Main Street, Catskill, NY.

On my way to a wedding at the Apple Barn Farm in Germantown, NY, my friend Brett and I drove through a small town called Catskill.  This area is the famed “Catskills” where once upon a time the city folk got out of town in the summer to enjoy the mountain resorts that popped up during the early part of the 20th Century.  At these resorts some of the great American entertainers, writers, directors and choreographers learned their craft by creating entertainments for all the people vacationing in the Catskills during the summer.  What amazed me as we drove down the main street of Catskill was that the place was so well kept and the shops seemed to be filled with useful businesses of the kind that started to die out of most of America’s Main Streets in the 1970s.

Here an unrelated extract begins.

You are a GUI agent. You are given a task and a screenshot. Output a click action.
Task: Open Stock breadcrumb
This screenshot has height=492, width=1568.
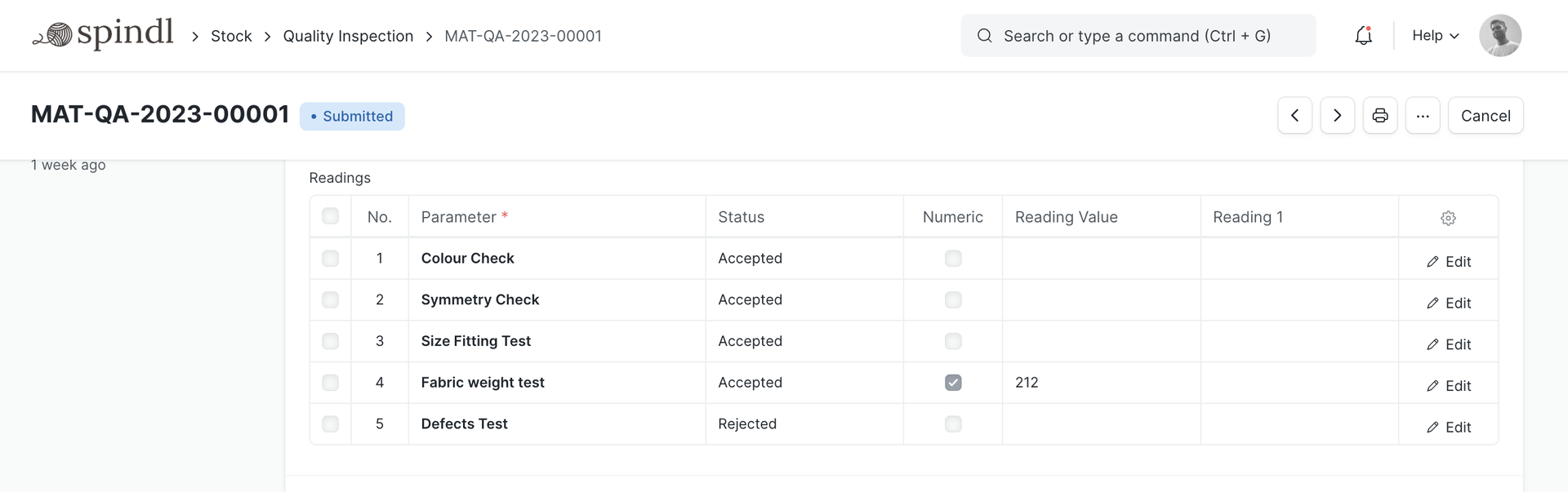point(231,36)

The Main Street of Catskill is made up of Turn-of-the-Century buildings housing restaurants, hotels, hardware, furniture stores, cleaners, grocery, pharmacy, stationary, book shop, a pretty little church with a steeple and a functioning movie theater.  No, not repurposed, but actually functioning and showing first run movies.  The theatre has the mundane name of Community Theater, but the name couldn’t be more appropriate for it literally belongs to the community.  The theater was formerly called Nelida Theater, presenting vaudeville and local events until it burned down in 1977.  The community bought shares in a new theater built in 1920 and so it was named the Community Theatre––a 1200 seat combination vaudeville and movie theater.  In the 1970s the balcony was converted into a second screen and today the theater is beautifully maintained with all modern projection and sound equipment.  The 1860 chandelier from France still hangs over the staircase to the balcony.

Catskill was known as one of the great crossroad towns of New York because it is where everyone stopped, usually to enjoy the Bull and Head Tavern in the 1880s before traveling on to Albany or Montreal.  Because of this, the place had an unusual number of hotels for such a small town.  Through all these years, Catskill has maintained it’s early 20th Century charm.  With no suburb growth of big box stores to deplete the business, this particular Main Street has maintained its original usefulness to serve the needs of its residents.

Postcard perfect Hudson, NY.

Just a little further up the Hudson River is a bigger small town with an amazing number of streets adorned with historical buildings known simply as Hudson.  This is a place where they still have a parade for Flag Day and it is groomed in a way that would make Disneyland proud.  Here, the old movie houses have died and been repurposed, though new avenues of entertainment have emerged.  However, the majority of the town might as well be the set of Bedford Falls from It’s a Wonderful Life.  Every corner, every street, every building is post card perfect and there are dozens of useful businesses lining the streets.  Trains even pull into the local train station, just as they have since the 19th Century when the tracks were first laid down.  New York and the eastern region has retained its train culture, so unlike the rest of the U.S., it is still possible to take passenger trains into small towns, but how can you argue with the serene pleasure of comfortably traveling up the Hudson River by train––it’s woods and nature and river all the way and then you step off the train into The Music Man.  Everything changes for better or worse and you can’t say that these small towns of the Empire State haven’t changed, but they have retained a good portion of their original charm and it is possible, while still checking your email on your smart phone, to retreat to a simpler time where the shop keepers give you a friendly hello and take pride in participating in the vibrancy and traditions of their little towns.